(June 19): Europe risks drifting into stagnation without urgent action to tackle slowing growth, weak investment and rising geopolitical threats, the International Monetary Fund warned.

Trade tensions and low demand are choking momentum, with risks tilted sharply to the downside, the Washington-based institution said in a statement on Thursday. The euro area is expected to grow just 0.8% in 2025, despite record-low unemployment and inflation near target.

To revive productivity, the IMF called for a “decisive push” for a long-delayed deepening of the European Union’s single market, adding that fragmentation across borders is stifling innovation and corporate growth.

The cost to companies of existing barriers within the EU is equivalent to a 44% tariff on goods and 110% on services, the IMF said.
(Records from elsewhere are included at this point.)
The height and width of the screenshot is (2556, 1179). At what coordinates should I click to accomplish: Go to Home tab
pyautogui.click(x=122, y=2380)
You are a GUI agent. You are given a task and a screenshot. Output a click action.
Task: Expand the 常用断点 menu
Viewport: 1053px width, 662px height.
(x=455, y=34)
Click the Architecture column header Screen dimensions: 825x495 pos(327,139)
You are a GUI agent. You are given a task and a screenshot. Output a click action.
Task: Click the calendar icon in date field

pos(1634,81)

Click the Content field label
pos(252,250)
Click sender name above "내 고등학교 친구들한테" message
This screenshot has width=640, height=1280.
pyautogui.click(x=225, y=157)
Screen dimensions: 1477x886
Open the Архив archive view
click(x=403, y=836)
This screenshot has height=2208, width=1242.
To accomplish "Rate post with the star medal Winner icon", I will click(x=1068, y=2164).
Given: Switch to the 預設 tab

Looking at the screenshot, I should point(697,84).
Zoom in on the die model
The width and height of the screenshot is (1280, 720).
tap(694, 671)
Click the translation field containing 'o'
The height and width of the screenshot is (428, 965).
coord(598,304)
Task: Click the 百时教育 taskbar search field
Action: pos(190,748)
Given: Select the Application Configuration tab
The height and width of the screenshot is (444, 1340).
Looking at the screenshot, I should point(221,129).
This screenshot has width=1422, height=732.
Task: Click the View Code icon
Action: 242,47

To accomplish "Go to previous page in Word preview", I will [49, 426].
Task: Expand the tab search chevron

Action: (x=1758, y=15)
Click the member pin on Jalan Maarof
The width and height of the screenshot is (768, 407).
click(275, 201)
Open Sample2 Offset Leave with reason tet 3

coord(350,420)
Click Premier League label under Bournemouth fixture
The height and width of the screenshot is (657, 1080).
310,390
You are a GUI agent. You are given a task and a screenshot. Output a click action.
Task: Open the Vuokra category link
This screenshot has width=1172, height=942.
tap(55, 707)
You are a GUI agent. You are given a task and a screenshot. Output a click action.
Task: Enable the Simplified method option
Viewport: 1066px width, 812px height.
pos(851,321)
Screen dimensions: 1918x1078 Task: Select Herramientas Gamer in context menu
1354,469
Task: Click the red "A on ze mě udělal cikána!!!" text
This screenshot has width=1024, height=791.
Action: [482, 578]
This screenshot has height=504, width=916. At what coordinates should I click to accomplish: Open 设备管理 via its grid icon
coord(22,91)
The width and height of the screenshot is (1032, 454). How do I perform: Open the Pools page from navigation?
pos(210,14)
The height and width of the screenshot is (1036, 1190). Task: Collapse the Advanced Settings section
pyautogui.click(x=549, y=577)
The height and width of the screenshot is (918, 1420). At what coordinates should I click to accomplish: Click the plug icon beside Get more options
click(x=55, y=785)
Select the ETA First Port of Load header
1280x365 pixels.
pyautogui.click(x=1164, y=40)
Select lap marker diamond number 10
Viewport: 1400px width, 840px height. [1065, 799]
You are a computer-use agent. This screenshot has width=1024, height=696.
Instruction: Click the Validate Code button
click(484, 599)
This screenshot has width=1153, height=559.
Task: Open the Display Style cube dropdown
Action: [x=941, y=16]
Closing those gaps through regulatory harmonisation, capital market reforms and labour mobility could boost gross domestic product by 3% over a decade, it added.

As defence, ageing and climate costs push spending sharply higher, countries with fiscal space should invest, but highly indebted member states face painful consolidation, the IMF said. It called for a 50% increase in the EU budget to meet shared goals.

The fund sees risks of a worsening business environment for companies with exposure to the US, which could weigh on banks’ balance sheets. However, it described Europe’s banking system as “adequately capitalised and liquid” at the moment.

In its concluding statement after a so-called Article IV consultation, the IMF also warned that non-bank financial firms could threaten financial stability.